Quanto à urgência, o entendimento a ser adotado é diverso. Para chegar a essa conclusão basta lembrar que a súmula vinculante decorre de reiteradas decisões sobre um assunto, representando a jurisprudência pacificada da Suprema Corte acerca de uma questão que provocava grave divergência no âmbito do Judiciário. Até que se chegue à formação de tais enunciados (passagem do concreto para o abstrato) é preciso uma maturação daquele caminho a ser seguido. Já a medida provisória é um ato de urgência, de caráter excepcional e transitório, que o Executivo toma para agilizar a regulamentação de uma situação que poderia demorar a ser resolvida pelo Congresso Nacional. Nesse cenário, uma jurisprudência consolidada do Supremo Tribunal Federal, ainda mais quando consubstanciada em uma súmula vinculante, é algo muito importante não podendo ser desafiada por uma medida provisória, que possui uma natureza excepcional, com diversas limitações, não tendo sequer um caráter definitivo.
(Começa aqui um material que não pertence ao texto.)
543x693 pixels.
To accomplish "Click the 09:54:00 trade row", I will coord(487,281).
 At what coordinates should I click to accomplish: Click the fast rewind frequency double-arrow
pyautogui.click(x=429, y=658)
Portanto, não há como visualizar a satisfação do requisito da urgência e levando-se em conta a própria finalidade para a qual a medida provisória foi feita (servir como um expediente de urgência), a súmula vinculante, que visa à estabilidade do sistema, sempre deve prevalecer diante de uma medida provisória com redação contrária ao enunciado sumular.